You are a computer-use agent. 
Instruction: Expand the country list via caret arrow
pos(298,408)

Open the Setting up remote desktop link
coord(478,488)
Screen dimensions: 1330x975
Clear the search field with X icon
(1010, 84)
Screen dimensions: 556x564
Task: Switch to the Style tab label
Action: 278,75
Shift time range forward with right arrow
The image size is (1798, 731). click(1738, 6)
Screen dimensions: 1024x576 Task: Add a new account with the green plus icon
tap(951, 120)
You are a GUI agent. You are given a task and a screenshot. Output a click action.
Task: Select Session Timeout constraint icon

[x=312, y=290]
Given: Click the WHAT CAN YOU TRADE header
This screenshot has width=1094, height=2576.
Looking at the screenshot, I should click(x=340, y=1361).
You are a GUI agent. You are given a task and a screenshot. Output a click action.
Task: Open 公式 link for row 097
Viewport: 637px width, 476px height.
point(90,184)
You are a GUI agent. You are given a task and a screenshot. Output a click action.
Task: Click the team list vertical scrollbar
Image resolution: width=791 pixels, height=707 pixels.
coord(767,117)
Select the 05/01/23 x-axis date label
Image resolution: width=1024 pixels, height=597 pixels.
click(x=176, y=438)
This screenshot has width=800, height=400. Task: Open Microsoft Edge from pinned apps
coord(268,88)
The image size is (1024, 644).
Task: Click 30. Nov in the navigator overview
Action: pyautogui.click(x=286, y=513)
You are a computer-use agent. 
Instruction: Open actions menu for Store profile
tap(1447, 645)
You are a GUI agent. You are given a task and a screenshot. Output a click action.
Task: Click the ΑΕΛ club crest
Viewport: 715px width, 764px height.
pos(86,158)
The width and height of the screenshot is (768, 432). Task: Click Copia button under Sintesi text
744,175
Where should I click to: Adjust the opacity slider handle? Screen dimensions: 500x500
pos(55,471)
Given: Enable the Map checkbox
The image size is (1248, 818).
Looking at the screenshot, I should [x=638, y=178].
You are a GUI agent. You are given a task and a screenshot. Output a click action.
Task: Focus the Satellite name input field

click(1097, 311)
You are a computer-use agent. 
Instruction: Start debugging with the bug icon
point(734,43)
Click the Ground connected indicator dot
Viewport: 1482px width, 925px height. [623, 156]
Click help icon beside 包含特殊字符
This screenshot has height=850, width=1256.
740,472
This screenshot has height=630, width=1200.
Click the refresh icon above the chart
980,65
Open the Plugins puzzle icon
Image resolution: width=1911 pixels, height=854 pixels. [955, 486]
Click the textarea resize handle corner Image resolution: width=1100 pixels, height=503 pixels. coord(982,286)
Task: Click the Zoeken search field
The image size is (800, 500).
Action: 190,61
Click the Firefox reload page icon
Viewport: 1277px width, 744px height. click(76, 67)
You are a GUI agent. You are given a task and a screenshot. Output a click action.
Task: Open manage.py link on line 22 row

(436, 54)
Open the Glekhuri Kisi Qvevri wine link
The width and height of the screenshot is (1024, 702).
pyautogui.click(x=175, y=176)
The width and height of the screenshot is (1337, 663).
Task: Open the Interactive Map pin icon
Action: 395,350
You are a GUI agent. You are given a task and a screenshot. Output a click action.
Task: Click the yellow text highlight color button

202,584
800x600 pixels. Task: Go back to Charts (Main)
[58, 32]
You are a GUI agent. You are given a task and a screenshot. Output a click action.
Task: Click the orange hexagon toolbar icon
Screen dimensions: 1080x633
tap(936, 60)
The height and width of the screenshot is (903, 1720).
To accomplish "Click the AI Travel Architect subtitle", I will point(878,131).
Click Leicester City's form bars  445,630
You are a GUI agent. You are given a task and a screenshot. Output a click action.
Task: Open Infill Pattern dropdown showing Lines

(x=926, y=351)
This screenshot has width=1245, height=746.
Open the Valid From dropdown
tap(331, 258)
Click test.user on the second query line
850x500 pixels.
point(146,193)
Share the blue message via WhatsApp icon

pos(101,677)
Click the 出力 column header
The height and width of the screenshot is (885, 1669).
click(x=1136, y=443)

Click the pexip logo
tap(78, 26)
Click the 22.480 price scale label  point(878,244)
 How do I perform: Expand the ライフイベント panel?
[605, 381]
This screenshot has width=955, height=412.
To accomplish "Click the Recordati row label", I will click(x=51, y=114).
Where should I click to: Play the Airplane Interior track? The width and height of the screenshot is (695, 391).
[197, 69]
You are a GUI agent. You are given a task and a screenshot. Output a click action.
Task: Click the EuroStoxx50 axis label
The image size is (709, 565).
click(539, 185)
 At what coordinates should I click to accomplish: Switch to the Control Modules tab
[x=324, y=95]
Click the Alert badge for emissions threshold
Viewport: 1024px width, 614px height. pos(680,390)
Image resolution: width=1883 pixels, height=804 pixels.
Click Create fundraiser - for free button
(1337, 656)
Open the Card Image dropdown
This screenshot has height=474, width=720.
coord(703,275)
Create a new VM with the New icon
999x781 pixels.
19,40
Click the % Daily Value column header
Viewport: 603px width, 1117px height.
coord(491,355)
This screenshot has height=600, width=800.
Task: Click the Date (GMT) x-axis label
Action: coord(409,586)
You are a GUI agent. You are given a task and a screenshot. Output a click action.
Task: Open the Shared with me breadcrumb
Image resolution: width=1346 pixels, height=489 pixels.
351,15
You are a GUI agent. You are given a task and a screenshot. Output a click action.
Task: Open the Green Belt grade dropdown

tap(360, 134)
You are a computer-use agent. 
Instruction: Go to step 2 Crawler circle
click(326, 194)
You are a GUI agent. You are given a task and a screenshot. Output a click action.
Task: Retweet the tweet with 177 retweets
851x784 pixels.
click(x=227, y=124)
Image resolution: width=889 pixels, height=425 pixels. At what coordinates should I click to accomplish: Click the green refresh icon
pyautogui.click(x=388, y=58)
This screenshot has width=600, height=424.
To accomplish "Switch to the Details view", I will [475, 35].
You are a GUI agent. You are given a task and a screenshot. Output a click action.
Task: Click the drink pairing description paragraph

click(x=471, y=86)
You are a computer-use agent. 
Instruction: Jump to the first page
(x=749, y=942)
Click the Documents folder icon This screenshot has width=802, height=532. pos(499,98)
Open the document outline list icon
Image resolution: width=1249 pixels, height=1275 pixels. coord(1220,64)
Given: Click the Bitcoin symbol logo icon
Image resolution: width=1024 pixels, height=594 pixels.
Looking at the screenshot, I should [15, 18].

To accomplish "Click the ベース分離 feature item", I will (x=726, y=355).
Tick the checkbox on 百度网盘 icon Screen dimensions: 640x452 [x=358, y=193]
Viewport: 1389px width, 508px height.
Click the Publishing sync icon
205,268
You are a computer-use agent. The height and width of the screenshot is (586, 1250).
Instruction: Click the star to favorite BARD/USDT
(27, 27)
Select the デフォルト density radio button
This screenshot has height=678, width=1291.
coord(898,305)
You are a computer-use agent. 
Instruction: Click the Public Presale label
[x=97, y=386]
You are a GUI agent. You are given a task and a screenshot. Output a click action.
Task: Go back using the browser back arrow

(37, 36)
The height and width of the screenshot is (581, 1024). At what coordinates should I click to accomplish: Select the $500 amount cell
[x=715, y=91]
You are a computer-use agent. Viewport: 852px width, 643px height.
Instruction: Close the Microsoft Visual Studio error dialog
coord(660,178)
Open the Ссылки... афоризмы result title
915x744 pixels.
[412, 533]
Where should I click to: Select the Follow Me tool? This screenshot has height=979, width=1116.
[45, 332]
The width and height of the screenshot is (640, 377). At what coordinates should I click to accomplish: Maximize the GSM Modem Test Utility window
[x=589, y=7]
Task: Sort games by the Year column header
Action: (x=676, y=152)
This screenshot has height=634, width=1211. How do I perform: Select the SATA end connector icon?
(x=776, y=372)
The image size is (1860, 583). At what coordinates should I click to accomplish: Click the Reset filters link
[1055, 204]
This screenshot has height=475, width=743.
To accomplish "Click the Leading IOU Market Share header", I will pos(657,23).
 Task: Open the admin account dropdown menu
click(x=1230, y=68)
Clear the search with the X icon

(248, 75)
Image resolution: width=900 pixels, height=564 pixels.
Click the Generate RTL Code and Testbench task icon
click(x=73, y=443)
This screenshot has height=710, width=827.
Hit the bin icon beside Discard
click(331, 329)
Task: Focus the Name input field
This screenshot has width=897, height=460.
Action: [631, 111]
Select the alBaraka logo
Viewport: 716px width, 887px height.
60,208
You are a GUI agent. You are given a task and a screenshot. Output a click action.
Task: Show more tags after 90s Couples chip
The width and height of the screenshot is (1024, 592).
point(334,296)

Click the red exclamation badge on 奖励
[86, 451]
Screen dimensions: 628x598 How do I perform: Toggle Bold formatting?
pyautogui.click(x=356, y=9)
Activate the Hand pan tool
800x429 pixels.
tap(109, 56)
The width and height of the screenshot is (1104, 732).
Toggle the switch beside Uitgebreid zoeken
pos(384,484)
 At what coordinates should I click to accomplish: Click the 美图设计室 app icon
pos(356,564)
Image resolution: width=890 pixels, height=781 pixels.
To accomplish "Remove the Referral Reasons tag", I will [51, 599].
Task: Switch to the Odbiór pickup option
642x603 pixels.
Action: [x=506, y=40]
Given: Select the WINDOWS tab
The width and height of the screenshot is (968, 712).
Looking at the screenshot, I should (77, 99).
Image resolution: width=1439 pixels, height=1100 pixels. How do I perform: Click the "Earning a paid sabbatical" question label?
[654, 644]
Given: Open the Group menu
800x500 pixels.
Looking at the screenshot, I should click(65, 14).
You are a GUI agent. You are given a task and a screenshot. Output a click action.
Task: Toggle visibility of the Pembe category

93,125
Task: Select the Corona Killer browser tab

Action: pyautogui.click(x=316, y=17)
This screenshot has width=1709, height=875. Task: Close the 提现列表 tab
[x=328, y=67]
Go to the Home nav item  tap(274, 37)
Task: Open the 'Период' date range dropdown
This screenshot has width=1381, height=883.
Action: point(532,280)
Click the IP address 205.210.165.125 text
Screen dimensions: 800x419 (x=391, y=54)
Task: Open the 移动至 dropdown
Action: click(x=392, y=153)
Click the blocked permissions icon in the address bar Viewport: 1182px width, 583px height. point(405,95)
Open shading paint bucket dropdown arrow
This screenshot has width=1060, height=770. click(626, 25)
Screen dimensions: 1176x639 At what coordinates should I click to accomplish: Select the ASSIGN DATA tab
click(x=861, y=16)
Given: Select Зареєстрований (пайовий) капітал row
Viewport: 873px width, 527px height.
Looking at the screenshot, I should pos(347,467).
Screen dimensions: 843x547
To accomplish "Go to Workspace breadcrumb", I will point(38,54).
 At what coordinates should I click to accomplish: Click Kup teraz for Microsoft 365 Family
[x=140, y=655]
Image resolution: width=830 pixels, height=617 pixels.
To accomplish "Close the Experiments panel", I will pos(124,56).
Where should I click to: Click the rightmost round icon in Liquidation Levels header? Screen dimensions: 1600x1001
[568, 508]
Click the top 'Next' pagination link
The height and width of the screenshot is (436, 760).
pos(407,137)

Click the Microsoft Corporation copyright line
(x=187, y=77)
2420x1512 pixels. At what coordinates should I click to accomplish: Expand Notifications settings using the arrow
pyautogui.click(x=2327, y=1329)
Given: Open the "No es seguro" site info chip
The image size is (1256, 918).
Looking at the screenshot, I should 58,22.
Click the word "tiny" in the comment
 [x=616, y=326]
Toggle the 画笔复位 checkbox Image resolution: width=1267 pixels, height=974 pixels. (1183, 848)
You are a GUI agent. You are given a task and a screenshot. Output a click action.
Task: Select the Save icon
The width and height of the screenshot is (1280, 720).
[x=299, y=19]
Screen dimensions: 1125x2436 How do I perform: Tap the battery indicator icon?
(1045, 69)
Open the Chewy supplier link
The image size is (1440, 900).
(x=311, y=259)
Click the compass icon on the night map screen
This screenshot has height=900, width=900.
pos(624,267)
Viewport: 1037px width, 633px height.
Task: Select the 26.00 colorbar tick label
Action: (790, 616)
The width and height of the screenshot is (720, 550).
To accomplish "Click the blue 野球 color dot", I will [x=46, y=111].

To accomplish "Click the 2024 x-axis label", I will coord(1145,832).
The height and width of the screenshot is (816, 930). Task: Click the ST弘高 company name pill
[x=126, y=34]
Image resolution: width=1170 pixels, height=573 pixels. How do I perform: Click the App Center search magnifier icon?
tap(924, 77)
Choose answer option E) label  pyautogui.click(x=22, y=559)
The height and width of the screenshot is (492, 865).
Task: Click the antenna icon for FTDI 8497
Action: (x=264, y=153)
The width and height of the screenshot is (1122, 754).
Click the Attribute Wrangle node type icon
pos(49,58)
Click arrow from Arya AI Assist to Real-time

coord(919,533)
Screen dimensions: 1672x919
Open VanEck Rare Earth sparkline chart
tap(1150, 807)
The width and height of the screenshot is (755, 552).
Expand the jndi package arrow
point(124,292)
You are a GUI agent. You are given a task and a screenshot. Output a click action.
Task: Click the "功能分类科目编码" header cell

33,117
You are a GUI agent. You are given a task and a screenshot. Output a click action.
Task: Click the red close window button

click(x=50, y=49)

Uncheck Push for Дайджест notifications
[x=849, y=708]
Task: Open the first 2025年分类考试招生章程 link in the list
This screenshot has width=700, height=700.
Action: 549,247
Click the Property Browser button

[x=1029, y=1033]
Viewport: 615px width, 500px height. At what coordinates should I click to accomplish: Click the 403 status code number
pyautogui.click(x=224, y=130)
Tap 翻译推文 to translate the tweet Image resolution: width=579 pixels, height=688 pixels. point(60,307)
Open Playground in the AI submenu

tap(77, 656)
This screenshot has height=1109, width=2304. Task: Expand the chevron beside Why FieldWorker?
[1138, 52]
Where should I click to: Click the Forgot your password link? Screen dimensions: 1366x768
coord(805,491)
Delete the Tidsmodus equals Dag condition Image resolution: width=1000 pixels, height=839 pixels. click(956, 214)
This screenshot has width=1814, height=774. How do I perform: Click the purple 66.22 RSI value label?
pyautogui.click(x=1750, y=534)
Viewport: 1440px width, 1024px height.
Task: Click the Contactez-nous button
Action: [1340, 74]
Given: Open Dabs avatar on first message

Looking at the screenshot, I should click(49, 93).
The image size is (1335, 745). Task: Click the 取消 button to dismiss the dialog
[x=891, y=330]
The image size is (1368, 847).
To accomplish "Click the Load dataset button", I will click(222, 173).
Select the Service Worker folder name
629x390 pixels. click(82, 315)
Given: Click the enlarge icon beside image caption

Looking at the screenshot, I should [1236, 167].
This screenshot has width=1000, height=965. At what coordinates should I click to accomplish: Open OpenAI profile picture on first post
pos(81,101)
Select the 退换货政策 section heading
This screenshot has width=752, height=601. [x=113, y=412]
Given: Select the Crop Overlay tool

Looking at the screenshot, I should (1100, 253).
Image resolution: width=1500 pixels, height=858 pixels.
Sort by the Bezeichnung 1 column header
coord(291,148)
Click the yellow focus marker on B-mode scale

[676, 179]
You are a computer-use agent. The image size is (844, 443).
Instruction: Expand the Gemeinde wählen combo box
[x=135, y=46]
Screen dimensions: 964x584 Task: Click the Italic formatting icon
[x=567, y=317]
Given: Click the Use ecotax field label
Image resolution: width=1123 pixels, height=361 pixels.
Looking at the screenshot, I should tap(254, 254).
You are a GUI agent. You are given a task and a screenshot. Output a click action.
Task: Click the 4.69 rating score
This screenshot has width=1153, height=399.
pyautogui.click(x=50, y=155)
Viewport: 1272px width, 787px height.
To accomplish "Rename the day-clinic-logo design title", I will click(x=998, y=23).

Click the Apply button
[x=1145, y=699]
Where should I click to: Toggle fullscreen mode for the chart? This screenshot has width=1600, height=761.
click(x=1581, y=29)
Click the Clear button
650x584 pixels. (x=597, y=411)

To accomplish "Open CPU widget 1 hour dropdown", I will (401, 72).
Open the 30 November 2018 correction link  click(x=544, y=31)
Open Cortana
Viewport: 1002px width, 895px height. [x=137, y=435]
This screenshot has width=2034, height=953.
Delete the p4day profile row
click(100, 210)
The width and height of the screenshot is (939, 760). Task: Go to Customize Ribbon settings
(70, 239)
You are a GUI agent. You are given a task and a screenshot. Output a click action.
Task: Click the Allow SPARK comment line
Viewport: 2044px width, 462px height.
------------------------
● WHAT THIS TASK INVOLVES
All lines from the beginning of the material above through the one with "Given: Click the WHAT CAN YOU TRADE header" need to be returned exactly; please return those and only those.

● RESULT
You are a computer-use agent. 
Instruction: Expand the country list via caret arrow
pos(298,408)

Open the Setting up remote desktop link
coord(478,488)
Screen dimensions: 1330x975
Clear the search field with X icon
(1010, 84)
Screen dimensions: 556x564
Task: Switch to the Style tab label
Action: 278,75
Shift time range forward with right arrow
The image size is (1798, 731). click(1738, 6)
Screen dimensions: 1024x576 Task: Add a new account with the green plus icon
tap(951, 120)
You are a GUI agent. You are given a task and a screenshot. Output a click action.
Task: Select Session Timeout constraint icon

[x=312, y=290]
Given: Click the WHAT CAN YOU TRADE header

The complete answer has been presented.